§ EXERCISE
Can you edit the entries below so that every "computer-use agent" becomes "desktop automation agent", with nothing else altered?

(Raw entries)
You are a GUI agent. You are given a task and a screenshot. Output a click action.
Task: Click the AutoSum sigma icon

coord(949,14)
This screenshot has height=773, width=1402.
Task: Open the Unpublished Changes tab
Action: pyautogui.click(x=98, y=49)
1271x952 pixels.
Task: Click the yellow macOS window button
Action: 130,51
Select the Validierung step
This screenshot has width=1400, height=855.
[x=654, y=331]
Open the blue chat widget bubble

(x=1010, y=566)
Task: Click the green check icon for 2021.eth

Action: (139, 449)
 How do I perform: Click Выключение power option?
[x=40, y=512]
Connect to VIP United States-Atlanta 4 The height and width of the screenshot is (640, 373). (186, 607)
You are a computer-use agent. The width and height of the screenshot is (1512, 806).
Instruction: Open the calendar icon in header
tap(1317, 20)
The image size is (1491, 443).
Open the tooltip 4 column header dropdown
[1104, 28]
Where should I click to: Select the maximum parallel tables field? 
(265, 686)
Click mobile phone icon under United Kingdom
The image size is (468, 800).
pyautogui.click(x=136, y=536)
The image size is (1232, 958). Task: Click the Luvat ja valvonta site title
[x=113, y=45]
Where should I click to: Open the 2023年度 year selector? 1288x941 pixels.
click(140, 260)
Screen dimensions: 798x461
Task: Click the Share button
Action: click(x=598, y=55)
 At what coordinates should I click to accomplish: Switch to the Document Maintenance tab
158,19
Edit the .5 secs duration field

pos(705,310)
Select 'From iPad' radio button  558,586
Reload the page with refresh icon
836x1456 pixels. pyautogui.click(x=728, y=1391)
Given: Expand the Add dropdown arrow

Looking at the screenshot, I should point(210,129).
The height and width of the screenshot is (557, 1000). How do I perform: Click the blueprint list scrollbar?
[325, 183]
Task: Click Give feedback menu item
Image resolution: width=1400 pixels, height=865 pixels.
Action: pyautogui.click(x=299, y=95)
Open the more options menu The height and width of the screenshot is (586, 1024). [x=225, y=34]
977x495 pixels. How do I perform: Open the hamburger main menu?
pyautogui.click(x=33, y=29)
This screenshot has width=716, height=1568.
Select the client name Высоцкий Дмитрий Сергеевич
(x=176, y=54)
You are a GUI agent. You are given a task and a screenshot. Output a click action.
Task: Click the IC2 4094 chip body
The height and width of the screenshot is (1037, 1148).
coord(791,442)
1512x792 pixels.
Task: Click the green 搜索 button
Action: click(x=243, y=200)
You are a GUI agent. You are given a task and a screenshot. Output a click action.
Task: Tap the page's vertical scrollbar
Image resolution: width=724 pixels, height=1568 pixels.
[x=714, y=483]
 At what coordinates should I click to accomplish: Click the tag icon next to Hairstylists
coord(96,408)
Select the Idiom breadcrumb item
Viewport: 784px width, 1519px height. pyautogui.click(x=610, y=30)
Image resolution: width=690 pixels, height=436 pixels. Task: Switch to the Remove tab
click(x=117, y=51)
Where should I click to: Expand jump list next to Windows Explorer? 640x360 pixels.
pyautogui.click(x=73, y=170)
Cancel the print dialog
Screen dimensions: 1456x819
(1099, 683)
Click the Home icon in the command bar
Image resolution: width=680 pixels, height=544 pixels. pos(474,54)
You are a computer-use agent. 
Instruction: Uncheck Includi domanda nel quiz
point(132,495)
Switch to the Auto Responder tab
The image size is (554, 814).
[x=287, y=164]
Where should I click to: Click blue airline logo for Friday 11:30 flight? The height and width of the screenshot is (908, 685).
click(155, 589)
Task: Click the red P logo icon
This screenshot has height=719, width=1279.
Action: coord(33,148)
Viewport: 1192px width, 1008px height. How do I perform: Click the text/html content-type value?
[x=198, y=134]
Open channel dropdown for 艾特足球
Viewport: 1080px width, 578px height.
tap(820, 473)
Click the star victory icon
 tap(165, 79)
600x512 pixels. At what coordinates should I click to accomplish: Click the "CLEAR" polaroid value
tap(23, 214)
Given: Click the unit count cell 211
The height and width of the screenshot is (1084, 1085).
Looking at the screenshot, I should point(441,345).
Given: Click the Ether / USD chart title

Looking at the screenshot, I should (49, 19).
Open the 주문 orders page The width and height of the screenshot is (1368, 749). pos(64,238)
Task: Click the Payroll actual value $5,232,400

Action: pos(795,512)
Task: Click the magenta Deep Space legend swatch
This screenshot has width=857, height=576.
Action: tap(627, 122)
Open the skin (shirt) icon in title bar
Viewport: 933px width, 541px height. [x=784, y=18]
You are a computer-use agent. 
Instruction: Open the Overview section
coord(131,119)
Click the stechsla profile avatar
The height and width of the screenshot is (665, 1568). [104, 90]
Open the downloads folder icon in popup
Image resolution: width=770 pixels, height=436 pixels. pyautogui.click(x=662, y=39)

§ WORKED SOLUTION
You are a GUI agent. You are given a task and a screenshot. Output a click action.
Task: Click the AutoSum sigma icon

coord(949,14)
This screenshot has height=773, width=1402.
Task: Open the Unpublished Changes tab
Action: pyautogui.click(x=98, y=49)
1271x952 pixels.
Task: Click the yellow macOS window button
Action: 130,51
Select the Validierung step
This screenshot has width=1400, height=855.
[x=654, y=331]
Open the blue chat widget bubble

(x=1010, y=566)
Task: Click the green check icon for 2021.eth

Action: (139, 449)
 How do I perform: Click Выключение power option?
[x=40, y=512]
Connect to VIP United States-Atlanta 4 The height and width of the screenshot is (640, 373). (186, 607)
You are a desktop automation agent. The width and height of the screenshot is (1512, 806).
Instruction: Open the calendar icon in header
tap(1317, 20)
The image size is (1491, 443).
Open the tooltip 4 column header dropdown
[1104, 28]
Where should I click to: Select the maximum parallel tables field? 
(265, 686)
Click mobile phone icon under United Kingdom
The image size is (468, 800).
pyautogui.click(x=136, y=536)
The image size is (1232, 958). Task: Click the Luvat ja valvonta site title
[x=113, y=45]
Where should I click to: Open the 2023年度 year selector? 1288x941 pixels.
click(140, 260)
Screen dimensions: 798x461
Task: Click the Share button
Action: click(x=598, y=55)
 At what coordinates should I click to accomplish: Switch to the Document Maintenance tab
158,19
Edit the .5 secs duration field

pos(705,310)
Select 'From iPad' radio button  558,586
Reload the page with refresh icon
836x1456 pixels. pyautogui.click(x=728, y=1391)
Given: Expand the Add dropdown arrow

Looking at the screenshot, I should point(210,129).
The height and width of the screenshot is (557, 1000). How do I perform: Click the blueprint list scrollbar?
[325, 183]
Task: Click Give feedback menu item
Image resolution: width=1400 pixels, height=865 pixels.
Action: pyautogui.click(x=299, y=95)
Open the more options menu The height and width of the screenshot is (586, 1024). [x=225, y=34]
977x495 pixels. How do I perform: Open the hamburger main menu?
pyautogui.click(x=33, y=29)
This screenshot has width=716, height=1568.
Select the client name Высоцкий Дмитрий Сергеевич
(x=176, y=54)
You are a GUI agent. You are given a task and a screenshot. Output a click action.
Task: Click the IC2 4094 chip body
The height and width of the screenshot is (1037, 1148).
coord(791,442)
1512x792 pixels.
Task: Click the green 搜索 button
Action: click(x=243, y=200)
You are a GUI agent. You are given a task and a screenshot. Output a click action.
Task: Tap the page's vertical scrollbar
Image resolution: width=724 pixels, height=1568 pixels.
[x=714, y=483]
 At what coordinates should I click to accomplish: Click the tag icon next to Hairstylists
coord(96,408)
Select the Idiom breadcrumb item
Viewport: 784px width, 1519px height. pyautogui.click(x=610, y=30)
Image resolution: width=690 pixels, height=436 pixels. Task: Switch to the Remove tab
click(x=117, y=51)
Where should I click to: Expand jump list next to Windows Explorer? 640x360 pixels.
pyautogui.click(x=73, y=170)
Cancel the print dialog
Screen dimensions: 1456x819
(1099, 683)
Click the Home icon in the command bar
Image resolution: width=680 pixels, height=544 pixels. pos(474,54)
You are a desktop automation agent. 
Instruction: Uncheck Includi domanda nel quiz
point(132,495)
Switch to the Auto Responder tab
The image size is (554, 814).
[x=287, y=164]
Where should I click to: Click blue airline logo for Friday 11:30 flight? The height and width of the screenshot is (908, 685).
click(155, 589)
Task: Click the red P logo icon
This screenshot has height=719, width=1279.
Action: coord(33,148)
Viewport: 1192px width, 1008px height. How do I perform: Click the text/html content-type value?
[x=198, y=134]
Open channel dropdown for 艾特足球
Viewport: 1080px width, 578px height.
tap(820, 473)
Click the star victory icon
 tap(165, 79)
600x512 pixels. At what coordinates should I click to accomplish: Click the "CLEAR" polaroid value
tap(23, 214)
Given: Click the unit count cell 211
The height and width of the screenshot is (1084, 1085).
Looking at the screenshot, I should point(441,345).
Given: Click the Ether / USD chart title

Looking at the screenshot, I should (49, 19).
Open the 주문 orders page The width and height of the screenshot is (1368, 749). pos(64,238)
Task: Click the Payroll actual value $5,232,400

Action: pos(795,512)
Task: Click the magenta Deep Space legend swatch
This screenshot has width=857, height=576.
Action: tap(627, 122)
Open the skin (shirt) icon in title bar
Viewport: 933px width, 541px height. [x=784, y=18]
You are a desktop automation agent. 
Instruction: Open the Overview section
coord(131,119)
Click the stechsla profile avatar
The height and width of the screenshot is (665, 1568). [104, 90]
Open the downloads folder icon in popup
Image resolution: width=770 pixels, height=436 pixels. pyautogui.click(x=662, y=39)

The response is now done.